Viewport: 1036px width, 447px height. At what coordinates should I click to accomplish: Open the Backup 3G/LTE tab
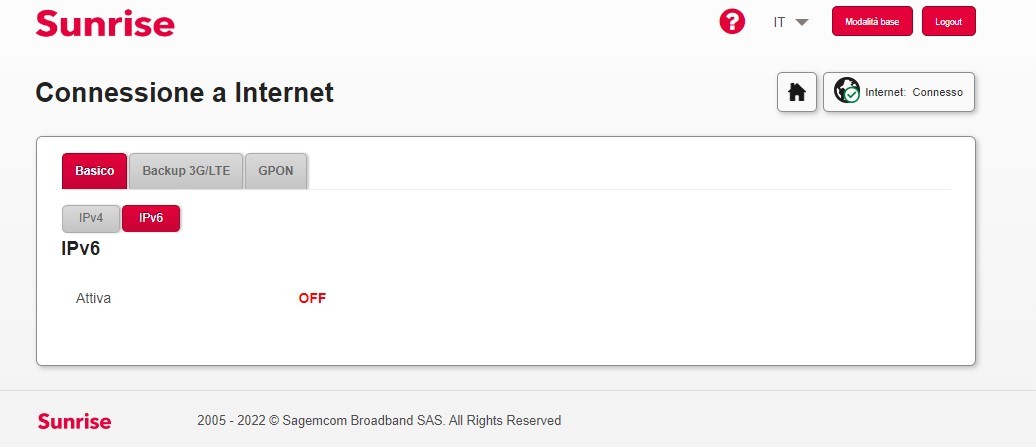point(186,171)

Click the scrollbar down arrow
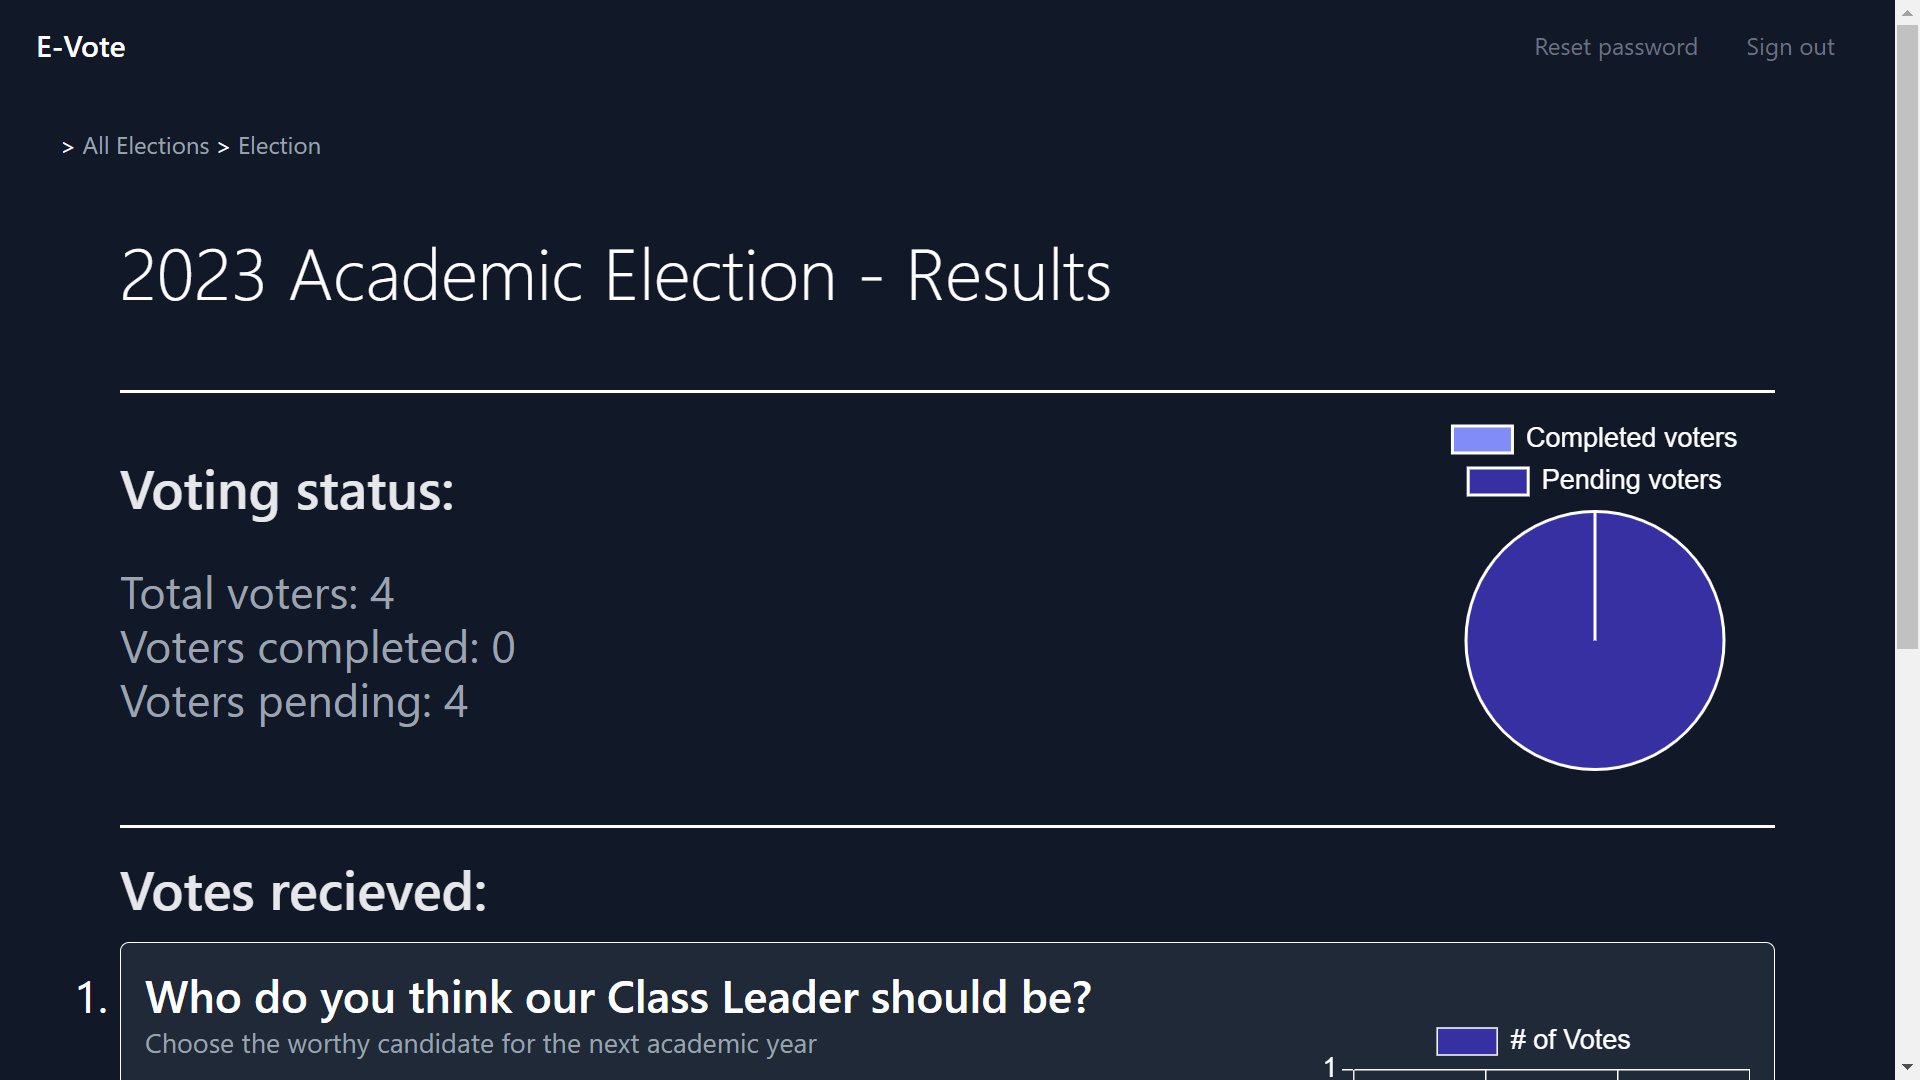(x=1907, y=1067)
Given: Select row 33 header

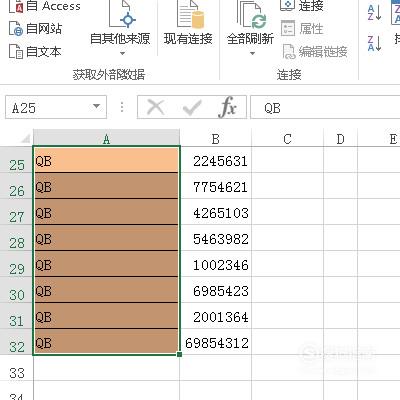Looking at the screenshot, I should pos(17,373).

- Challenge: Rewrite all the items above, changing "scrollbar down arrow" to "scrollbar up arrow" and keeping everything else the same. Omit the pictures from your answer.

- The completed task:
Viewport: 1036px width, 447px height. At what coordinates should I click to accomplish: Open the Backup 3G/LTE tab
point(186,171)

Click the scrollbar up arrow
(x=1907, y=1067)
Given: Select row 33 header

Looking at the screenshot, I should pos(17,373).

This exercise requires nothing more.